The real problem with Boris Johnson’s Brexit speech

In blaming inequality on immigration, this millionaire has taken hypocrisy to a new level.

A lot will be written about Boris Johnson’s speech on Brexit at the JCB staff HQ (a firm owned by a Tory donor). But while he derides May’s Brexit deal and makes yet another bid to be leader of the Conservatives, it’s his comments on inequality that really stick in the throat.

The blustering Brexiteer/former Remainer said:

“Yes [Brexit] was about democracy… but that vote, was also triggered by a feeling that in some way the people of this country has been drifting too far apart and in areas where we need to come together.

“We all know about boardroom pay and the huge expansion in the last 25 years of the gap between the remuneration of FTSE 100 CEOs and the average workers in their firms.

“We know one of the ways big corporations have held wages down is that they have had access to unlimited pools of labour from other countries.”

It’s hard to know where to begin when it comes to the blond buffoon’s latest outburst.

For one, there’s scant evidence that immigration holds down wages. As Luke Hildyard from the High Pay Centre told Left Foot Forward:

“Factors like employment and skills policy, trade union coverage or the minimum wage level have all been shown to be much more important in determining pay in the UK than immigration, which has had a pretty trifling impact on wages. 
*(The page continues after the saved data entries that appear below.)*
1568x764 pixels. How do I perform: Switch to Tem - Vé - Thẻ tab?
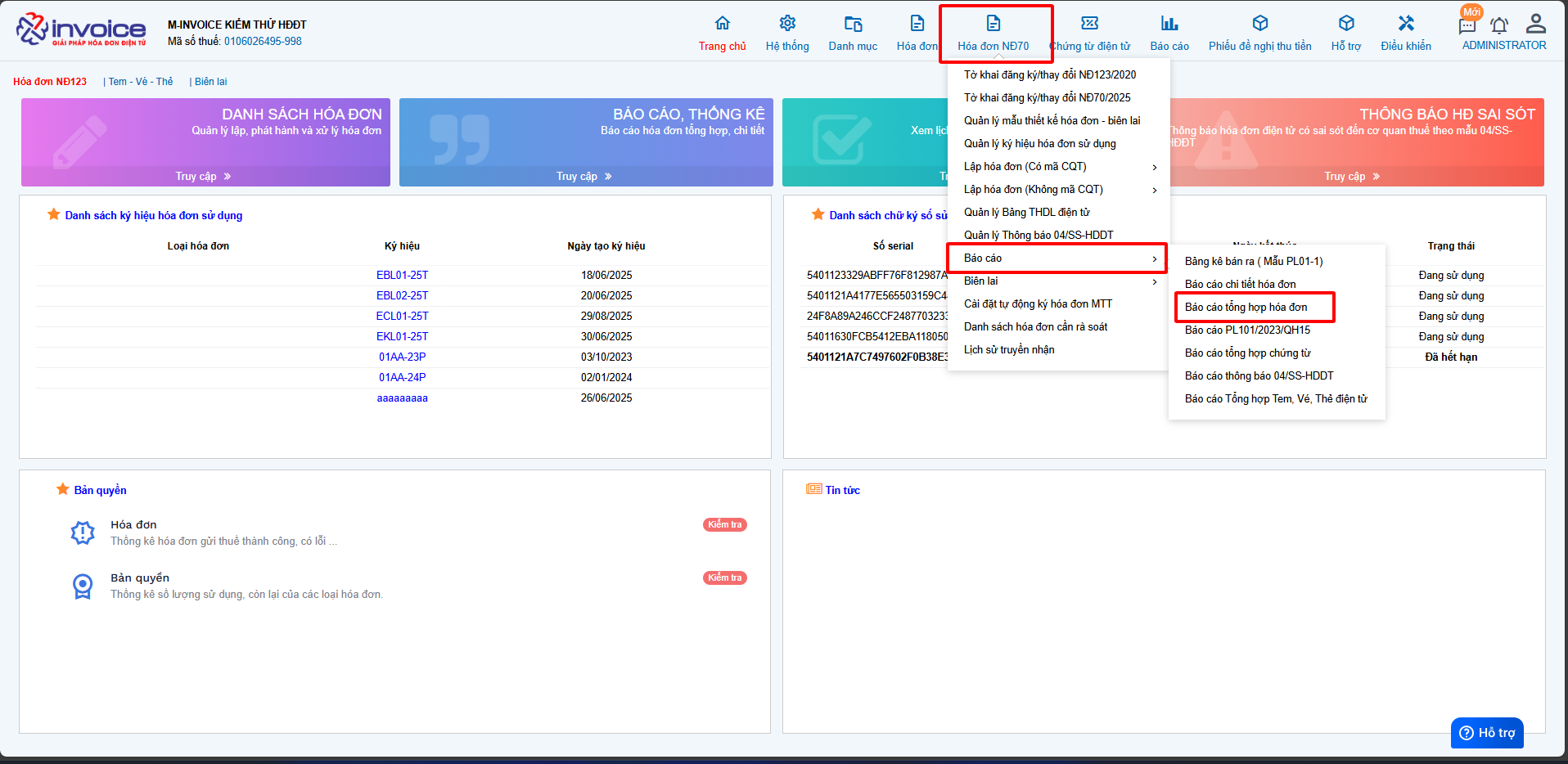[x=141, y=82]
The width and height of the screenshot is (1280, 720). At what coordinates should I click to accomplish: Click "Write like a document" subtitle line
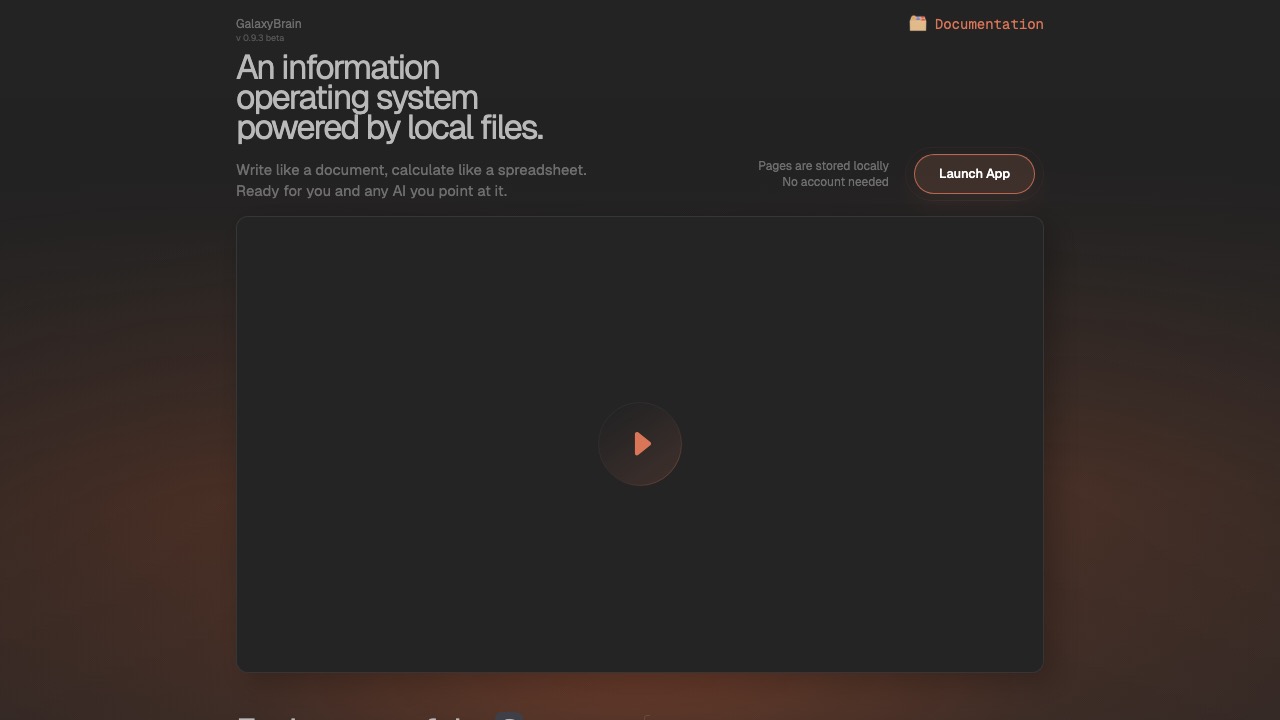[x=411, y=170]
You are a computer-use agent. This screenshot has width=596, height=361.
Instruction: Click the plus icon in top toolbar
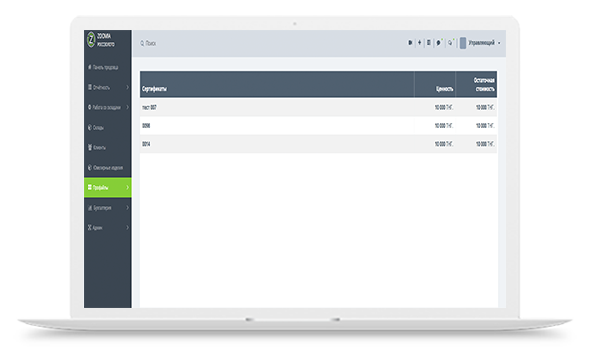(420, 43)
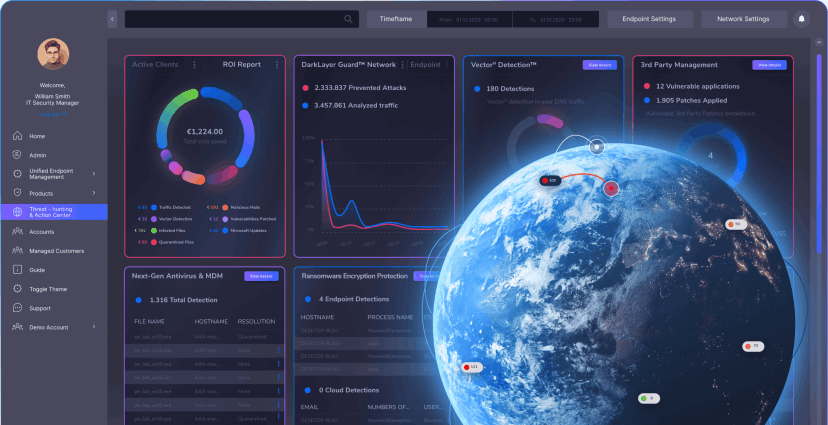The width and height of the screenshot is (828, 425).
Task: Click View details in 3rd Party Management
Action: (769, 65)
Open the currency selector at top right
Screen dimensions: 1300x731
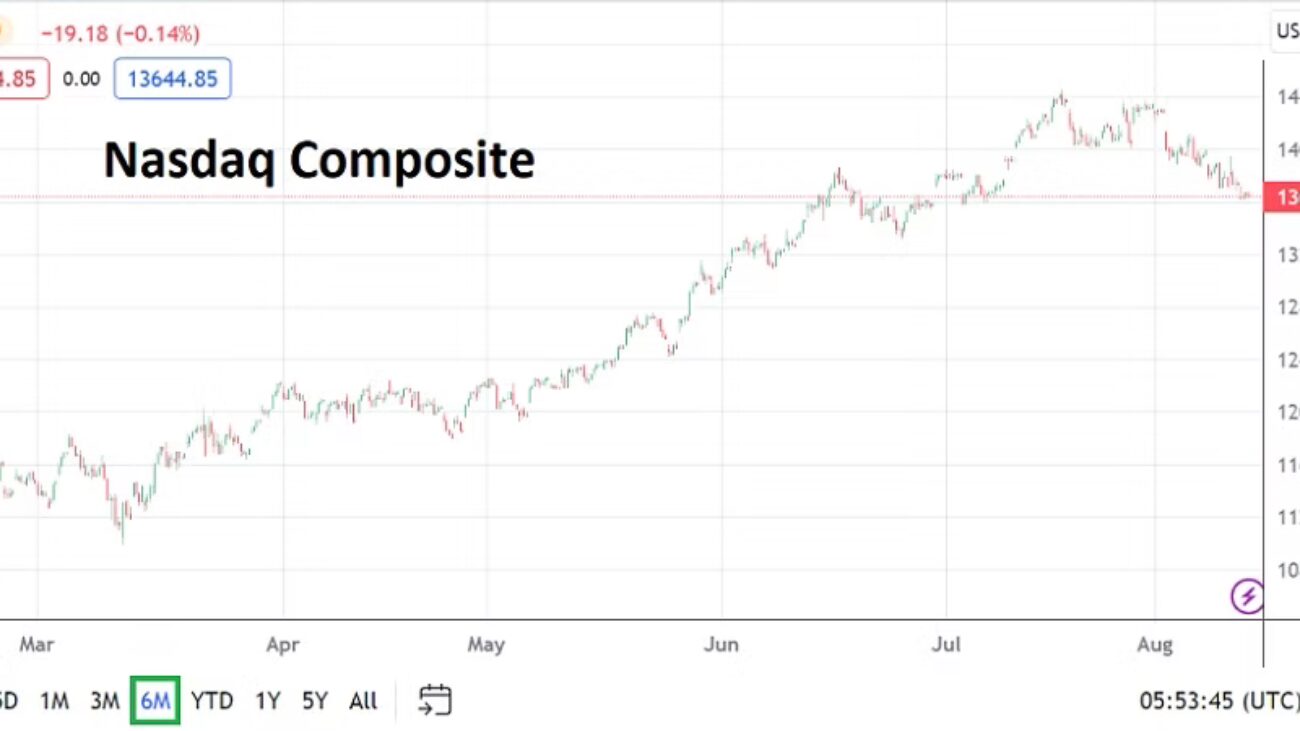[1286, 32]
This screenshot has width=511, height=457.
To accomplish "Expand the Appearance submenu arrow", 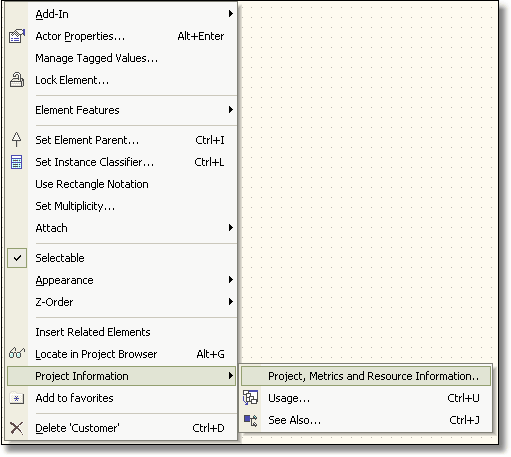I will pos(231,280).
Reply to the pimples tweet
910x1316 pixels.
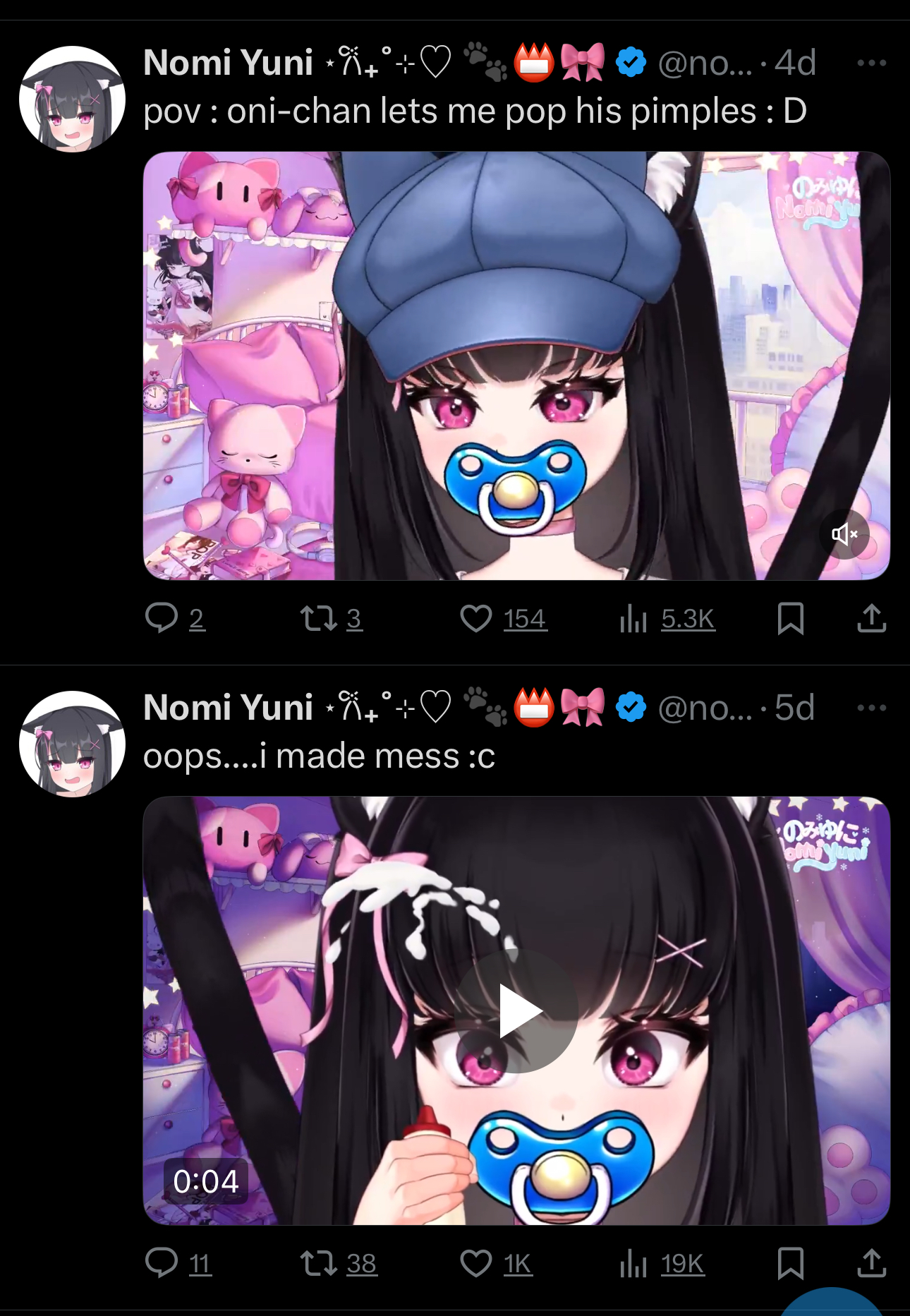(175, 618)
“If Johnson is so keen to tackle the power of ‘big corporations’ as his speech this morning suggests, perhaps he’ll soon be outlining his plans for making it easier for trade unions to operate in low-paid, precarious industries, or giving workers’ representation on company boards. People will be forgiven for not holding their breath.”

But there’s another issue with this speech: Boris is only concerned about sky-high pay when it suits him.

Using inequality to make an anti-immigrant argument is beyond rich (pun intended) from a man who earns £275,000 a year for one article a month at the Telegraph.

What would low-paid reporters at the paper make of his sudden concerns over inequality? The Telegraph has spent years laying off hard-working reporters….while dishing out hundreds of thousands of pounds to this Tory chancer. Someone who was already earning over a million pounds a year.

Free marketeer Johnson’s vision of Brexit is a bonfire of regulations – rules that protect workers’ rights and their power to challenge powerful corporations. Trade unions have called him out for this time and time again.

Speaking of which, he has frequently called for even tougher rules to undermine trade unions’ ability to defend workers – arguing the government should pursue a ‘Thatcherite zeal‘ against workers’ organisations.

Last year he demanded sweeping tax cuts for the rich: “We should be looking not at rises but at cuts to income tax, capital gains tax and stamp duty.” Capital gains tax is a key bulwark against inequality, kicking in when companies and individuals get a financial windfalls when selling assets. (In the same speech, he railed against potential tax rises to fund much-needed investment in our health service – despite them being backed by voters).

Johnson has defended tax-avoidance by multinational companies such as Google – arguing it is their duty to avoid tax. Though he has, of course, flip-flopped on this issue, too.

He says the country has been ‘drifting apart’ when it comes to pay. This from a man who has derided the £140,000 a year Cabinet salary he received as ‘not enough to live on’ and his Telegraph salary as ‘chicken feed’.

At least Johnson’s latest outburst against inequality is better than his previous defence for it. In the past he has claimed low pay was down to people’s ‘low IQs’. (He later failed a live IQ test) – while praising inequality for fostering a ‘spirit of envy’. For him, that’s a good thing for a country to have.

For the former Mayor of London to blame immigration for low pay and inequality – when he himself has undermined workers’ rights and praised inequality – shows the mountain of salt you need to apply to his JCB speech. The headline of this piece from 2013 sums it up: “Mayor Of London Says Economic Inequality Can Be Good, And Some People Are Just Too Dumb To Succeed.”

in Boris’ world, greed is good – unless it can be used as an argument to bolster his hard-Brexiteer ideology.